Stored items
****************************************

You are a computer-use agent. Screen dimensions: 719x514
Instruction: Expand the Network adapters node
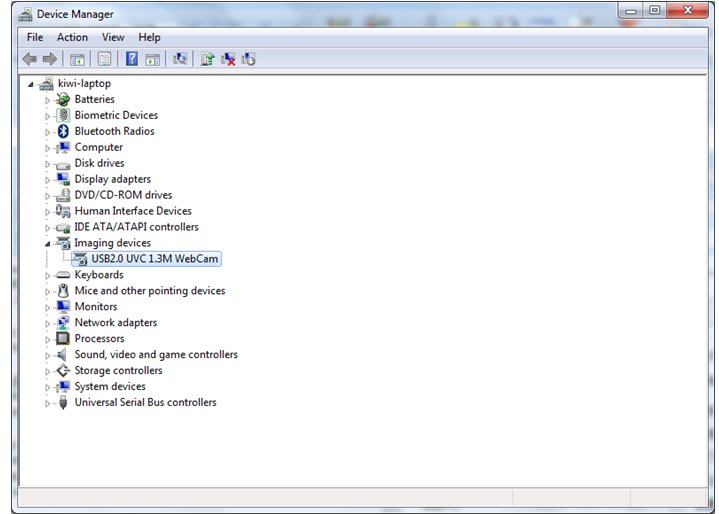point(47,323)
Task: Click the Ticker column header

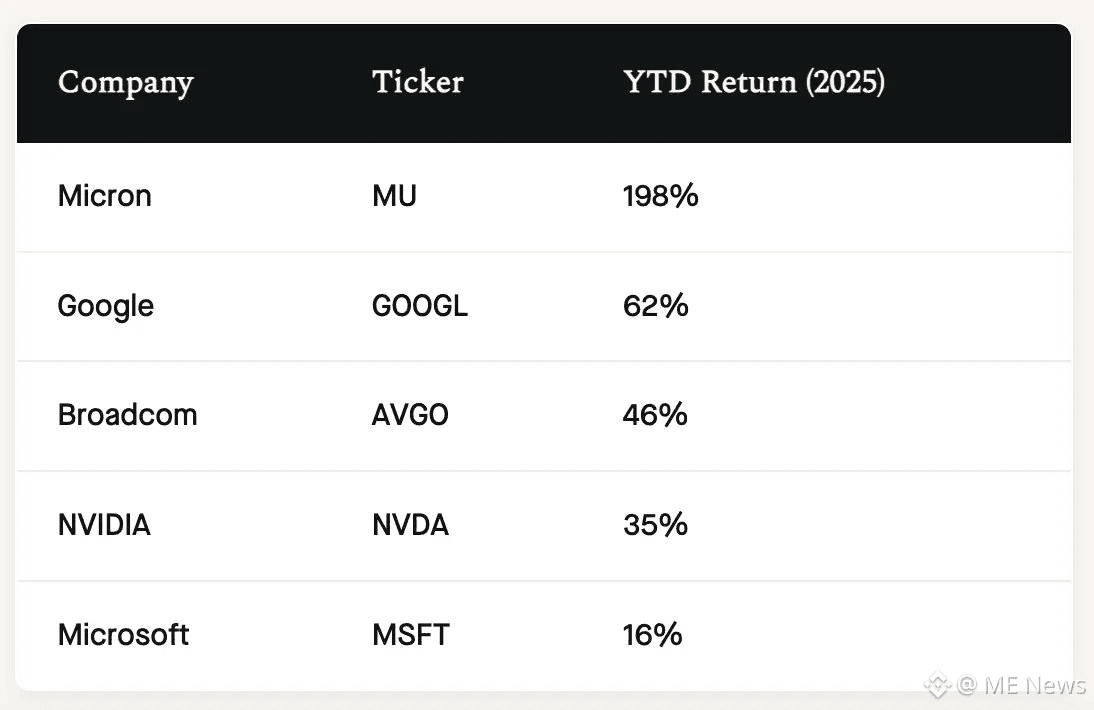Action: 417,82
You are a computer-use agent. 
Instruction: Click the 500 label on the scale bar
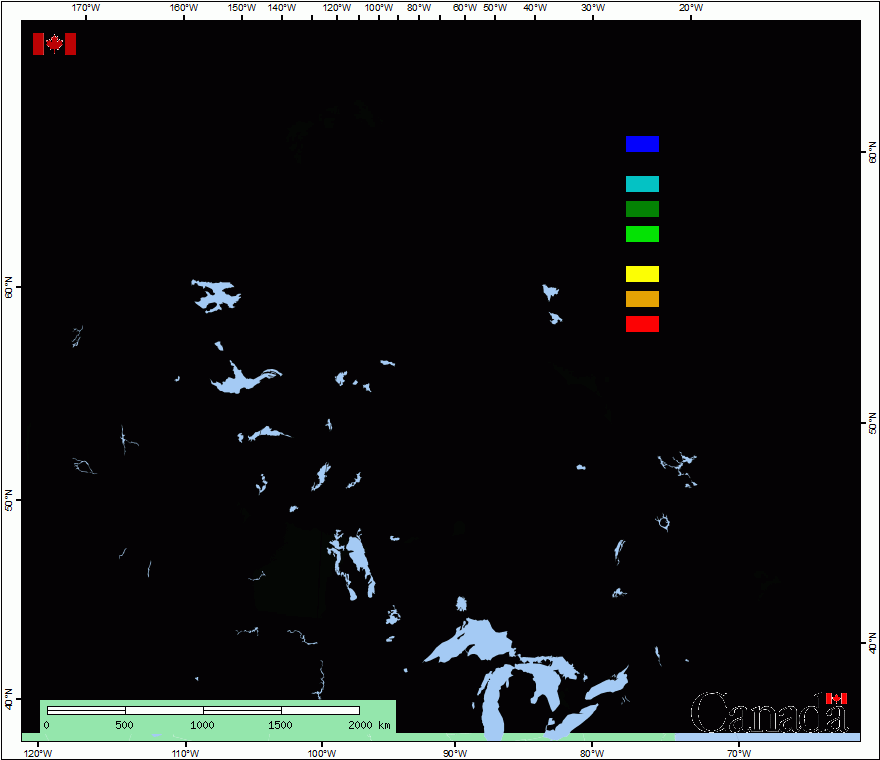pyautogui.click(x=124, y=725)
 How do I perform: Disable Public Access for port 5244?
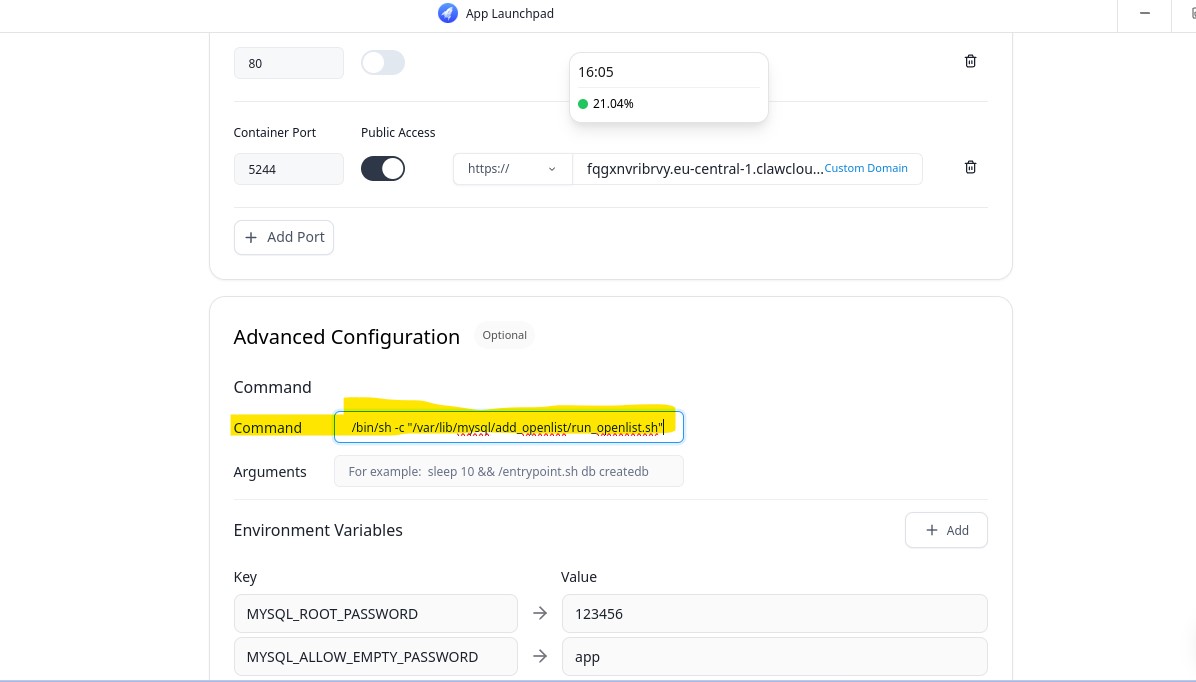[382, 169]
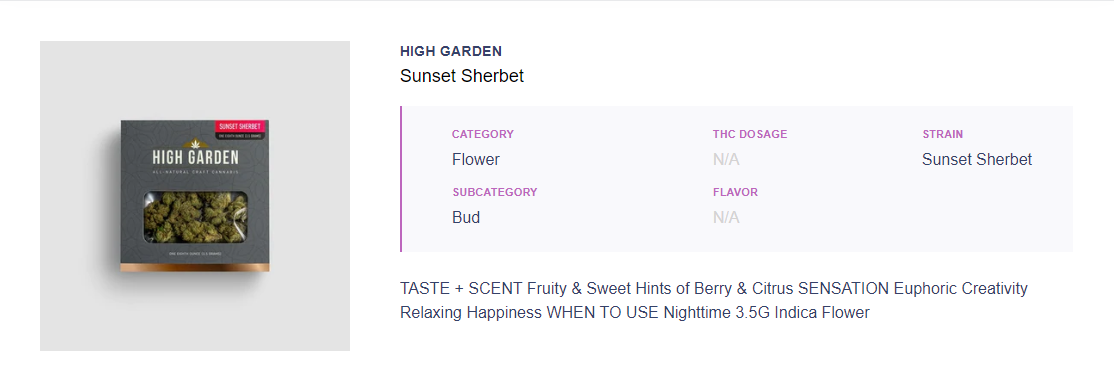
Task: Click the purple bar beside details panel
Action: pos(401,179)
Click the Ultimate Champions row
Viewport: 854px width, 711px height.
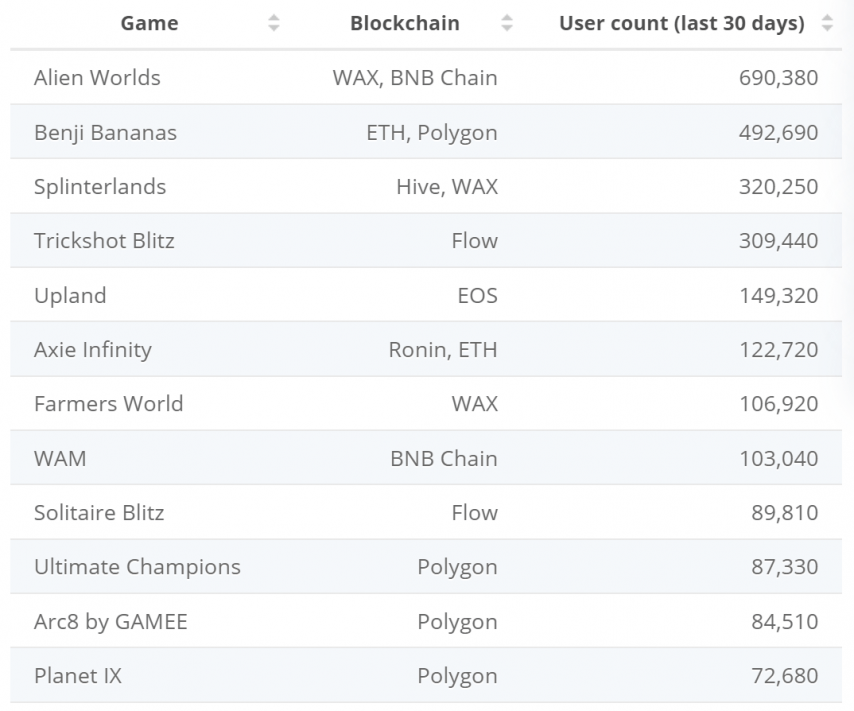pos(137,567)
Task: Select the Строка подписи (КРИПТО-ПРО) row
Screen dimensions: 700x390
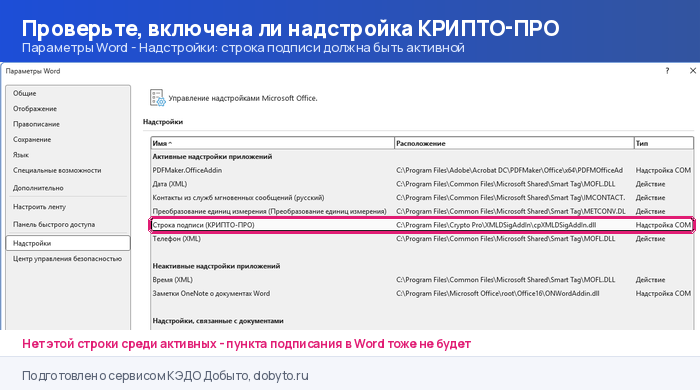Action: click(x=422, y=225)
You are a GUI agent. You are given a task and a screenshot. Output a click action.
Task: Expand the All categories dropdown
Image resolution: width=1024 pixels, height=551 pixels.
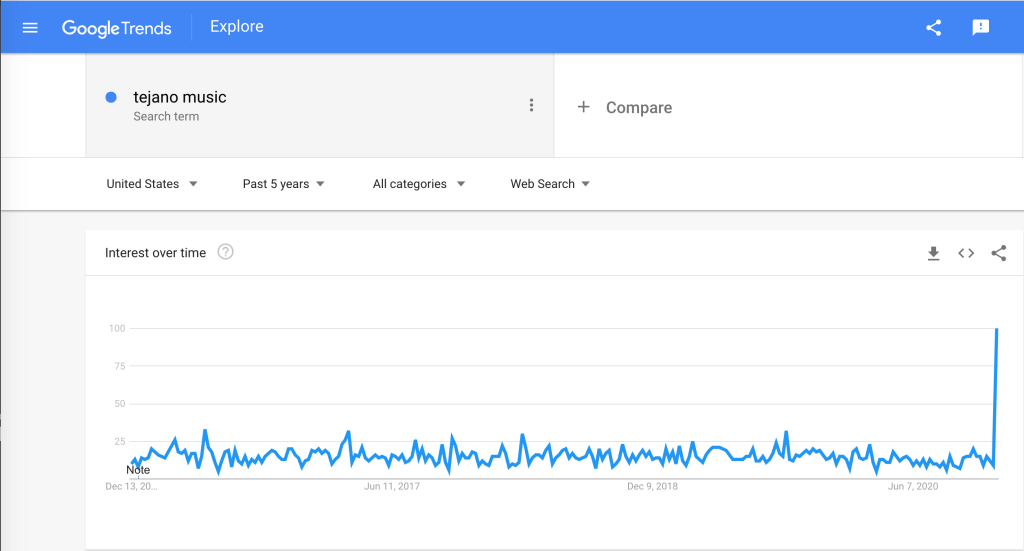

****************************************

= What you need to do =
Return all records exactly; no pictures.

= Result of this exercise =
You are a computer-use agent. Screen dimensions: 719x514
Instruction: Expand the Network adapters node
point(47,323)
Task: Click the Ticker column header

Action: 417,82
You are a computer-use agent. 
Instruction: Click the 500 label on the scale bar
pyautogui.click(x=124, y=725)
 How do I perform: Disable Public Access for port 5244?
[382, 169]
Task: Click the purple bar beside details panel
Action: pos(401,179)
Click the Ultimate Champions row
Viewport: 854px width, 711px height.
pos(137,567)
Task: Select the Строка подписи (КРИПТО-ПРО) row
Screen dimensions: 700x390
Action: click(x=422, y=225)
You are a GUI agent. You are given a task and a screenshot. Output a click action.
Task: Expand the All categories dropdown
Image resolution: width=1024 pixels, height=551 pixels.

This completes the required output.